What to do
Copy out the material verbatim from the line containing "Toggle Prediction for" through the line containing "point(903,435)", both included.

Records provided
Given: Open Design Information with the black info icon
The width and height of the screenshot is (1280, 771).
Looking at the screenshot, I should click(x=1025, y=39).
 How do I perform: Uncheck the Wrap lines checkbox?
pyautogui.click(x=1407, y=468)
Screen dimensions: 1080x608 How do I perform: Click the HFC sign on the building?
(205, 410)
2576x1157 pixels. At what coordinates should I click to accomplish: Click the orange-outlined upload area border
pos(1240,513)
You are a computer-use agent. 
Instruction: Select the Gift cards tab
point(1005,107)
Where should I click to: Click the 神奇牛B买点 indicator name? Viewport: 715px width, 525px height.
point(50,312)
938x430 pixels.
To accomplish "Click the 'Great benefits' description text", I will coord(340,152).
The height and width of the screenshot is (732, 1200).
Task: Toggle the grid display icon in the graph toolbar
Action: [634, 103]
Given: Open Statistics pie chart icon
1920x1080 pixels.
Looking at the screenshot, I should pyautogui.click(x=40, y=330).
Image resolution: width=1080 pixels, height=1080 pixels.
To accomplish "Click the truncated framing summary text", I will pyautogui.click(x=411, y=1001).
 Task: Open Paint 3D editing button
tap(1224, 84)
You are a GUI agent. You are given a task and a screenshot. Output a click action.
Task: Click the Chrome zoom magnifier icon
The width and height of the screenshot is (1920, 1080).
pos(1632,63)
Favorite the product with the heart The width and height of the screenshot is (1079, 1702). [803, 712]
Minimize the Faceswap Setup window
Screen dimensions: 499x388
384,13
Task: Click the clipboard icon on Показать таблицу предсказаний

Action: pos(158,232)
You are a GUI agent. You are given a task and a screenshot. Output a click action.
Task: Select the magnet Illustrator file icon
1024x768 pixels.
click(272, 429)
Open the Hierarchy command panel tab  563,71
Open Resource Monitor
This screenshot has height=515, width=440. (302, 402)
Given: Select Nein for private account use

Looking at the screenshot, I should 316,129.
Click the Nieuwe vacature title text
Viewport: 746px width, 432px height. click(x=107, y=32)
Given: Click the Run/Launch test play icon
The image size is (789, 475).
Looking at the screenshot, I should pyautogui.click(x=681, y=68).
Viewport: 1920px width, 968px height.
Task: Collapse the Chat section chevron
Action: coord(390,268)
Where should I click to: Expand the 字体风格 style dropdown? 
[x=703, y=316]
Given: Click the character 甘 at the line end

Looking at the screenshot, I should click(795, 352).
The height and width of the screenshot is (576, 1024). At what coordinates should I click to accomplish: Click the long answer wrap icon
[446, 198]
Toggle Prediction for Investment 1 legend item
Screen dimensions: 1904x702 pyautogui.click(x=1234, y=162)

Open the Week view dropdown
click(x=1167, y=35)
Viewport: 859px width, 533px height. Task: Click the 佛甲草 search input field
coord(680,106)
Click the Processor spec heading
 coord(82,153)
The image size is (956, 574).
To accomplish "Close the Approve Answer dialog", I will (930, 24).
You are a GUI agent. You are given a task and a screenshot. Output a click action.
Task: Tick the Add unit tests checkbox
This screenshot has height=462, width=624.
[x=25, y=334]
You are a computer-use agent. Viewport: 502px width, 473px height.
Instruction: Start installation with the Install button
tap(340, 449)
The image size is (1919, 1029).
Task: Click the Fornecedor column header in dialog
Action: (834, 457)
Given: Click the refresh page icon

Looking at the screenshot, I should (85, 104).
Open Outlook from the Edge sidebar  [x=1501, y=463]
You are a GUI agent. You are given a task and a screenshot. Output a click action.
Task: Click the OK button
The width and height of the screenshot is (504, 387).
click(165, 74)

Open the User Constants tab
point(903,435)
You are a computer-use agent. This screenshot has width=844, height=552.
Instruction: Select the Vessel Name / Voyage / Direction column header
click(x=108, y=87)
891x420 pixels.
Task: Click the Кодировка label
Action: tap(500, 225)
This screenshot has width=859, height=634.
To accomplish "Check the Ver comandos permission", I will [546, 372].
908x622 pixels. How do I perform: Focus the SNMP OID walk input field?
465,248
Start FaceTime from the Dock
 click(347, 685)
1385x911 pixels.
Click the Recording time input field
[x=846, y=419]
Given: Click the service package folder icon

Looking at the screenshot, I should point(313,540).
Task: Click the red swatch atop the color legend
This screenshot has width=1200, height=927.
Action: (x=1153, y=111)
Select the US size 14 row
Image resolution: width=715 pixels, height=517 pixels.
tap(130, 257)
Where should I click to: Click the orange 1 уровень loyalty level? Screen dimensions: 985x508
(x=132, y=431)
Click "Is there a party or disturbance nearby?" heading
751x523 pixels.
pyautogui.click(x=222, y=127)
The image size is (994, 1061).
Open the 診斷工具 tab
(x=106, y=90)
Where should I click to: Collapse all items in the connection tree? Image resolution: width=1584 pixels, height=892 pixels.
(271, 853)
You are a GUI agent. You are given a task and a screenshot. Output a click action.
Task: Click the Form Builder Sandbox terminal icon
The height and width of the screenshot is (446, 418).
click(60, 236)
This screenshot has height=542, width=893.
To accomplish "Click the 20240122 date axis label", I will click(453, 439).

Task answer
Toggle Prediction for Investment 1 legend item
Screen dimensions: 1904x702 pyautogui.click(x=1234, y=162)

Open the Week view dropdown
click(x=1167, y=35)
Viewport: 859px width, 533px height. Task: Click the 佛甲草 search input field
coord(680,106)
Click the Processor spec heading
 coord(82,153)
The image size is (956, 574).
To accomplish "Close the Approve Answer dialog", I will (930, 24).
You are a GUI agent. You are given a task and a screenshot. Output a click action.
Task: Tick the Add unit tests checkbox
This screenshot has height=462, width=624.
[x=25, y=334]
You are a computer-use agent. Viewport: 502px width, 473px height.
Instruction: Start installation with the Install button
tap(340, 449)
The image size is (1919, 1029).
Task: Click the Fornecedor column header in dialog
Action: (834, 457)
Given: Click the refresh page icon

Looking at the screenshot, I should (85, 104).
Open Outlook from the Edge sidebar  [x=1501, y=463]
You are a GUI agent. You are given a task and a screenshot. Output a click action.
Task: Click the OK button
The width and height of the screenshot is (504, 387).
click(165, 74)

Open the User Constants tab
point(903,435)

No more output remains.